Я был вынужден обратиться в суд с иском к Вощанову и "Комсомольской правде". Дело рассматривается до сих пор. Вощанов в суд упорно не является и не представляет никаких доказательств, подтверждающих приведенные в статье обвинения, потому что их просто не существует. Суд вынужден был объявить даже розыск Вощанова, поскольку, как выяснилось, дома он не живет, а из "Комсомольской правды" уволен.
Всего за 1997 год я был вынужден заявить пять исков к различным лицам и печатным изданиям: два дела выиграл, остальные - в процессе рассмотрения из-за неявки недобросовестных ответчиков. Но тем не менее травля, подогреваемая заявлениями руководителей прокуратуры и МВД о борьбе с коррупцией в органах государственной власти Петербурга продолжалась.
Вначале я думал, что дело лично во мне - кому-то не угодил, кого-то задел, кому-то помешал, - но чем дольше продолжалась травля и чем большее количество следователей и журналистов к ней подключалось, тем яснее становилось, что дело не просто во мне.

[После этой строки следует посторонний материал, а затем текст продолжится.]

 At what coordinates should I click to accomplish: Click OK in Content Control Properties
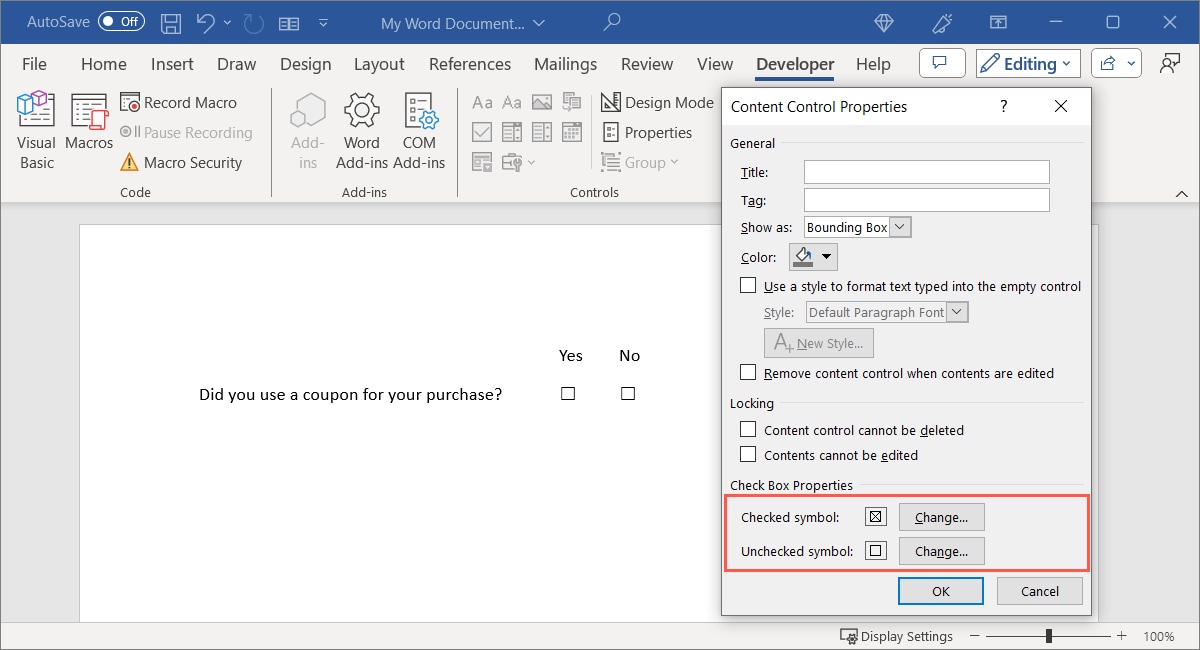tap(940, 590)
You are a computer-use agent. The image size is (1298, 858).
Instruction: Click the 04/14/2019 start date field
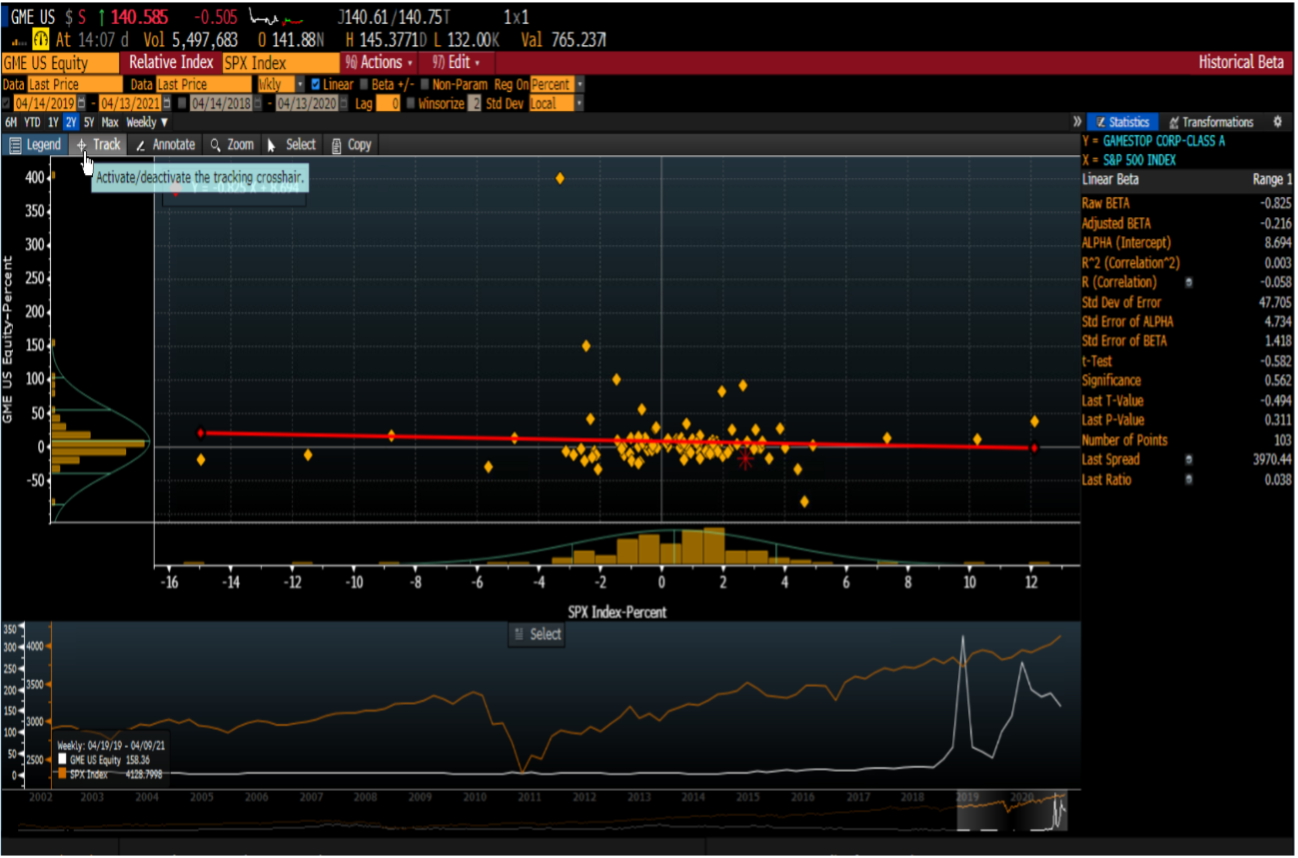(x=47, y=102)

Если отвлечься от конкретных имен, то суть всей этой истории состоит в том, что та часть бывшей партийно-советской номенклатуры, которая захватила сегодня в России власть, не удовлетворилась тем, что своей деятельностью дискредитировала само понятие демократии. Для них важно дискредитировать и тех немногих в России политиков, которых можно без кавычек называть демократами. Власти им мало - они еще и крови жаждут! Тем более что во главе Генпрокуратуры находятся бывшие работники ЦК КПСС, с полуслова понимающие, чего от них хотят. Да они и сами с удовольствием во всем этом участвуют, благо Генпрокуратура выведена за рамки закона (предусмотренный Конституцией закон о прокуратуре, по которому она должна быть введена в рамки судебной власти, так и не принят), а значит, и за рамки ответственности за нарушения закона. Нынешнюю деятельность этого учреждения можно охарактеризовать двумя фразами: "Следствие заказывали? Извольте получить!"
В этом заключается одна из серьезнейших проблем новой российской государственности, потому что вместо предусмотренных Конституцией трех ветвей власти: законодательной, исполнительной и судебной - мы имеем четыре. Я имею в виду не прессу, а прокуратуру, сохраняющую сталинские принципы организации, надзирающую за всем и вся и ни перед кем не подотчетную.
После всего случившегося со мной 3 октября 1997 года, когда из-за провокации и грубого нарушения закона работниками следственной группы Генпрокуратуры я попал в больницу, а затем - в Париж, один из московских журналистов, писавший обо мне, восхищался ловкостью Генпрокуратуры, которая, по его выражению, загнала меня в угол. Мол, теперь при любом варианте Собчак проигрывает: не вернется - значит, виноват; вернется - у прокуратуры есть все основания для его ареста.
Странная (но весьма типичная - из сталинского времени) логика! Попробуем посмотреть на всю эту историю с позиций нормального правового государства: я на совершенно законном основании, открыто - не таясь - выехал из страны на лечение и вернулся тогда, когда счел это возможным и необходимым.
Поскольку никто и никогда мне никаких обвинений официально не предъявлял (журналистские домыслы и клевета не в счет!), то ни у кого нет права рассуждать о какой-то моей вине. Напомню, что 3 октября речь шла о моем допросе в качестве свидетеля. Все это, однако, верно для нормального демократического государства, но Россия и сегодня живет по принципу: был бы человек, а дело найдется. "Есть человек - есть проблема, нет человека - нет проблемы!"
Выступая недавно по петербургскому телевидению, один из лидеров коммунистической фракции в Госдуме, В. Илюхин, сказал дословно следующее: "Мы должны будем изучить и дать оценку каждой бумажке, подписанной Собчаком!" Весьма характерное "мы": видимо, Илюхин и подобные ему "товарищи" рассматривают прокуратуру как свою вотчину. И не без оснований. В том, что происходит со мной, как в зеркале отражается вся сложность нынешней политической ситуации в России. Очевидная неспособность власти позитивно решать важнейшие проблемы жизни страны, психология и атмосфера временщиков, царящая в окружении президента, всевозрастающая криминализация власти - все это подталкивает руководство страны к усиленной имитации, созданию видимости борьбы со злоупотреблениями и коррупцией, а говоря проще - к поиску "козлов отпущения".
Сегодня я часто повторяю строки Е. Евтушенко: "Не важно, есть ли у тебя последователи, а важно, есть ли у тебя преследователи!" Преследователей у меня хватает. Их оказалось больше, чем я мог бы предположить. И это, может быть, лучшее доказательство важности для страны и правильности того, что я делал, находясь во власти, и во имя чего продолжаю жить и работать сегодня.